You'd probably agree that these are all exactly the sorts of things that a Labour government should be doing, though even being an optimist it will take time (and the political will to keep on this path) for them to feed through into an increase in support.

At 2:36 pm , Blogger ejh said...

Worth noting that in the past fortnight the government has cut taxes for low and middle earners

I really think that that's a bit of an optimistic description of the recent 10% fiasco.

The thing is - whatever the virtues of Labour Party members, which are many, and having respect as I do for loyalty to that party (my late great-aunt was a loyal member for 57 years) they do nevertheless have a couple of habits that really annoy me.

One is a tendency to make private criticisms of their party leadership and policies but then to blaze away at anybody who makes similar criticisms from outside their ranks. Of course that fault is by no means particular to Labour Party members, far from it, but it's quite a significant thing when it's that party in government.

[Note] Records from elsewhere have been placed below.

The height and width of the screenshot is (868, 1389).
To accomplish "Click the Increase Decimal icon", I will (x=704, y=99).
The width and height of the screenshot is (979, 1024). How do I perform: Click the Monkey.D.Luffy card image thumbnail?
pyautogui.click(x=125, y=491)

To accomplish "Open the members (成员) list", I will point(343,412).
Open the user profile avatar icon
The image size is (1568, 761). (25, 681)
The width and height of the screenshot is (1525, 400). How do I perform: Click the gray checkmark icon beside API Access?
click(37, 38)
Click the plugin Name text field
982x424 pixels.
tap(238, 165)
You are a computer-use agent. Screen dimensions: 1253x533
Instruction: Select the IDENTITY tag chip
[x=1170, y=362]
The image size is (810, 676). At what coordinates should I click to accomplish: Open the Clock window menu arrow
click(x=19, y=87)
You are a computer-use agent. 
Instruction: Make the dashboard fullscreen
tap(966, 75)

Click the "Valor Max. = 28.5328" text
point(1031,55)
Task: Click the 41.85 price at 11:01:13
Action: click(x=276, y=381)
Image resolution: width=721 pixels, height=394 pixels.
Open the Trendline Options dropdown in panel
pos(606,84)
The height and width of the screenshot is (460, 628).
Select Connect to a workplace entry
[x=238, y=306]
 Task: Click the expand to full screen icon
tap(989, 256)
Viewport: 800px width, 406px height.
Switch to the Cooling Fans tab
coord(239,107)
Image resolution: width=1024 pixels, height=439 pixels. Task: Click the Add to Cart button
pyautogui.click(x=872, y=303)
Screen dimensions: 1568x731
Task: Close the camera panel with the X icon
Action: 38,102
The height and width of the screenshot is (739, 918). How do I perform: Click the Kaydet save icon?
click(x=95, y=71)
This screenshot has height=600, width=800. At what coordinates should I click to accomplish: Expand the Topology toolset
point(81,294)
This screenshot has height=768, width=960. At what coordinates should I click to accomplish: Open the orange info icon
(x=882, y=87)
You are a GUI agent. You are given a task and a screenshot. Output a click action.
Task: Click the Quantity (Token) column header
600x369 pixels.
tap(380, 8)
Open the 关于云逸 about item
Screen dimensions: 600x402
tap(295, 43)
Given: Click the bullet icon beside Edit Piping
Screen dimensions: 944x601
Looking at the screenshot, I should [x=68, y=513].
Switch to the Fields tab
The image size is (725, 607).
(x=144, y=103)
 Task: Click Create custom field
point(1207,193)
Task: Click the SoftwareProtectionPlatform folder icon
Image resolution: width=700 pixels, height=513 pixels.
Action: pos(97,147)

But the other - and this is pretty particular, I think - is to consider other people as having a duty to support the Labour Party rather than that support having to be earned. I think this derives from the fact that it is the natural party of the left, but nevertheless absolutely nobody has any duty to support it whatsoever. Not you, not me, not George Monbiot. We're all of us capable of understanding that there are consequences if the Tories win and that therefore we should think very seriously before we do anything other than vote for Labour. But nevertheless, we're capable of thinking about that ourselves and we're also capable of feeling that there are times when that loyalty has been abused and we should neither give Labour our vote nor advocate that others vote for them.

Where does that point come? I don't know. It's not a fixed point anyway. But people can't be harangued into voting Labour. Labour has our natural loyalty: ergo if it doesn't attract our votes then that's its own fault and nobody else's. Really, people aren't looking for reasons not to vote Labour, and if they are they're not your natural supporters anyway so it's still up to you to earn their votes.

For what it's worth I supported PSOE enthusiastically in Spain earlier this year: they might not be everything I want, but my God, Zapatero's no Blair and no Brown. They earned it. New Labour have gone out of their way to do the opposite. They made that choice.

At 3:01 pm , Blogger donpaskini said...

Both fair points (certainly Labour has a lot to learn from the PSOE).

Reading what you had to say about the 'inch of difference' argument, though, I do think you're coming from a rather different perspective than Monbiot (I don't think he would have voted for Zapatero).

It's in some ways analogous to the point you made a while back about many Decents and Trotskyists and the way that they debated and engaged with others.

Monbiot's attitude to government is generally based on an assumption of bad faith and betrayal, with little consideration of what is and isn't possible or constraints which constrain action, and some curious choices about what is considered as important and what isn't.

Sometimes that way of analysing comes to the right conclusion (same is true of Decents and Trotskyists), but I think it's still worth criticising.

At 3:35 pm , Blogger ejh said...

I do think you're coming from a rather different perspective than Monbiot

I probably am (actually I have very little idea what my perspective is these days) but that doesn't mean I disagree with him or that I think his perspective is particularly wrong.

I don't know if he'd have voted for Zapatero - he might have.

One thing about PSOE is, they have parties to the left, and for that matter regional parties, which whether you or I (or George) agree with them or not, have, I think, the virtue of keeping the left-of-centre party honest. If they go to far to the right, they lose large chunks of their electorate, or fail to attact large chunks of the left and regional parties' electorate, whichever way you want to look at it.

(The absence of PR used to mean this didn't happen so much in the UK. Now that support is haemorrhaging, it's going in all directions, but in a way the most signifcant may be a quite sizeable number of leftist-minded people, many of them young, who are unlikely to vote at all, but if they do, would never, ever vote Labour.)